Agreements among a credit repair organization, a law firm, and a New York woman were unenforceable or otherwise ran afoul of the law, a federal court ruled this week. The reasons? The credit repair organizations agreement with the woman violated a federal statute, and an agreement with the law firm violated New York’s champerty laws and other rules, the court said.
Judge Robert W. Sweet, of the U.S. District Court for the Southern District of New York, issued the July 17 ruling in Taylor-Burns v. AR Resources, Inc., 16 Civ. 1259, 2017 U.S. Dist. LEXIS 110638 (S.D.N.Y. Jul. 17, 2017), granting the motion of defendant AR Resources (“ARR”) and dismissing the complaint that had alleged a violation of the Fair Debt Collection Practices Act, 15 U.S.C. § 1692 et seq. (“FDCPA”).
As set forth in Judge Sweet’s opinion, the plaintiff, Tonya Taylor-Burns, alleged that “ARR failed to list an account as disputed after she purportedly sent a letter to ARR disputing the debt” and that “ARR’s failure to report the debt as disputed violates multiple provisions of the FDCPA.” The dispute hinged on a June 2015 letter, which – as the plaintiff admitted in deposition testimony – was not written, signed, or sent by her. Instead, it came from a credit repair organization, Credit Shield 360 (“CS360”), said the court.
ARR argued that the letter was written and sent without actual or apparent authority because CS360 is a credit repair organization, subject to the Credit Repair Organizations Act (“CROA”), 15 U.S.C. § 1679 et seq., and the contract between the Plaintiff and CS360 did not meet the CROA requirements. The court agreed, and concluded that the “lack of a CROA-compliant contract between CS360 and Plaintiff – and therefore the lack of a valid contract between CS360 and Plaintiff – means that CS360 had no authority to send the Letter on Plaintiff’s behalf” and, since “no valid dispute was made, ARR cannot be liable for an alleged failure to report the debt as disputed . . . .”
The court also addressed an agreement between the plaintiff and RC Law Group. The issue, said the court, “is whether the RC Law Agreement violates New York’s champerty laws and ethical rules.” The court, which discussed the meaning of “champerty” and analyzed the terms of the agreement, concluded that the agreement violated New York law:
‘Champerty, as a term of art, grew out of the practice where someone bought an interest in a claim under litigation, agreeing to bear the expenses but also to share the benefits if the suit succeeded.’ Justinian Capital SPC ex rel. Blue Heron Segregated Portfolio v. WestLB AG, 37 Misc.3d 518, 523-24, 952 N.Y.S.2d 725 (N.Y. Sup. Ct. 2012) (quoting Bluebird Partners, L.P. v. First Fidelity Bank, N.A., 94 N.Y.2d 726, 731 N.E.2d 581, 585, 709 N.Y.S.2d 865 (N.Y. 2000)). Champerty was developed ‘to prevent or curtail the commercialization of or trading in litigation.’ Id. New York adopted the prohibition against champerty by statute, providing:
An attorney or counselor shall not:
Directly or indirectly, buy, take an assignment of or be in any manner interested in buying or taking an assignment of a bond, promissory note, bill of exchange, book debt, or other thing in action, with the intent and for the purpose of bringing an action thereon.

_MATERIAL SUPPLIED:_
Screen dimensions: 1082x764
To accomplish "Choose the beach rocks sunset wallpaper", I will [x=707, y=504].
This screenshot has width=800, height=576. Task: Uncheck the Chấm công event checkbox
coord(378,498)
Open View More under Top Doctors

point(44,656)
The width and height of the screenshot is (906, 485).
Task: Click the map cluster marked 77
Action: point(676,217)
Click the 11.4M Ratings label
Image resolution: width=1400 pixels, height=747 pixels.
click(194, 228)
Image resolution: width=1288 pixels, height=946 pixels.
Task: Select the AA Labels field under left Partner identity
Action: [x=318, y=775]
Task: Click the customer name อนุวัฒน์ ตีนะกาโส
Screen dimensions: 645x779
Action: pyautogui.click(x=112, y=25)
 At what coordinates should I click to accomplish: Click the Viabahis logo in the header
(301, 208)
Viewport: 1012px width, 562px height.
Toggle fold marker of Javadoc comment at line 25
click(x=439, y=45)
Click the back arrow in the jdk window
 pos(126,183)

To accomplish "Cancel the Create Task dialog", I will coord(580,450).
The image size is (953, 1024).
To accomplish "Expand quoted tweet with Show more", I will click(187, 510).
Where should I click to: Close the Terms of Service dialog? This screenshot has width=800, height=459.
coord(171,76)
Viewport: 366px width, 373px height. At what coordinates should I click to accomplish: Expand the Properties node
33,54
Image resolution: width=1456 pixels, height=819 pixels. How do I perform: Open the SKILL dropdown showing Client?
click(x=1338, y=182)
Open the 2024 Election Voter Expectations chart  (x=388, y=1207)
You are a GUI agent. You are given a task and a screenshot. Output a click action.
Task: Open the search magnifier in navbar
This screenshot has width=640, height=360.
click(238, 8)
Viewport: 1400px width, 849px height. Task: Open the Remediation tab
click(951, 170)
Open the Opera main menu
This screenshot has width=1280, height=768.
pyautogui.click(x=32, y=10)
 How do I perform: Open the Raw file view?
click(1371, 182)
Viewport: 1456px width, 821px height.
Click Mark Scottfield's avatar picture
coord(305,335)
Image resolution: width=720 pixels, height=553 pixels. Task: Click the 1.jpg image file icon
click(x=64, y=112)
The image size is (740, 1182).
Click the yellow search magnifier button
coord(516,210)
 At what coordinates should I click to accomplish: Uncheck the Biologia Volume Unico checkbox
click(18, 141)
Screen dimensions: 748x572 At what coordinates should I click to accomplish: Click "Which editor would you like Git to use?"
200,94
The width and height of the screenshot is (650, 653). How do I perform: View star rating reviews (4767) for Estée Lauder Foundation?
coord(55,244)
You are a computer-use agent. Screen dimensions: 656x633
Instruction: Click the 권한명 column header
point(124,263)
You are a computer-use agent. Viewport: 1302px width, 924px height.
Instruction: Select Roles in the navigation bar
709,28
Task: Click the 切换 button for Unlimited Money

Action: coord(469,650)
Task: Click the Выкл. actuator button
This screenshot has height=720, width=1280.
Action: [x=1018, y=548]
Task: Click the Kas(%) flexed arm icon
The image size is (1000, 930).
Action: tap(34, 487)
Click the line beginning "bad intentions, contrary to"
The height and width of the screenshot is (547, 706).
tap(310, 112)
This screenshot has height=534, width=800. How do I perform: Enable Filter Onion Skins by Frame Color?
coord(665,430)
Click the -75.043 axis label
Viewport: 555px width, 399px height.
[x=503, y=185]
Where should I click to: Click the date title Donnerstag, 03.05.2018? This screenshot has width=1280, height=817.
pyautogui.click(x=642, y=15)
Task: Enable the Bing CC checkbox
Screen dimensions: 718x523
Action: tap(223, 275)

_TO-DO LIST:_
- a) In the rows from their start through the line containing "Action: [x=318, y=775]", inclusive, replace "Top Doctors" with "Featured Doctors" and write those rows out again with everything else left as it was.
- b) Extend the article on the Taylor-Burns v. AR Resources ruling, picking up from its final sentence.
The court ruling article and the rows have no connection to each other.

_PER-TASK ANSWERS:_
- a)
Screen dimensions: 1082x764
To accomplish "Choose the beach rocks sunset wallpaper", I will [x=707, y=504].
This screenshot has width=800, height=576. Task: Uncheck the Chấm công event checkbox
coord(378,498)
Open View More under Featured Doctors

point(44,656)
The width and height of the screenshot is (906, 485).
Task: Click the map cluster marked 77
Action: point(676,217)
Click the 11.4M Ratings label
Image resolution: width=1400 pixels, height=747 pixels.
click(194, 228)
Image resolution: width=1288 pixels, height=946 pixels.
Task: Select the AA Labels field under left Partner identity
Action: [x=318, y=775]

- b)
N.Y. Judiciary Law § 488(1) (McKinney).
The facts . . . establish that CS360 identifies potential individuals to act as plaintiffs in consumer protection lawsuits filed by RC Law Group. The CS360 Agreement states that CS360 provides free credit repair services to clients, and CS360 receives payment of $150.00 ‘from FDCPA settlement funds collected for Client in excess of $200.00.’ . . . . However, CS360 is not a law firm and cannot represent clients in FDCPA lawsuits. The CS360 Agreement further provides that CS360 is authorized ‘to share any info that could be a potential claim against such companies with RC Law Group so that it may pursue such claims on my behalf.’ . . . . RC Law Group identifies CS360 as a client in its fee agreement. . . . As evidenced by the CS360 Agreement, the RC Law Agreement, and the deposition of Bergida, CS360 and RC Law Group are intertwined entities, generating revenue through the filing of lawsuits such as this one.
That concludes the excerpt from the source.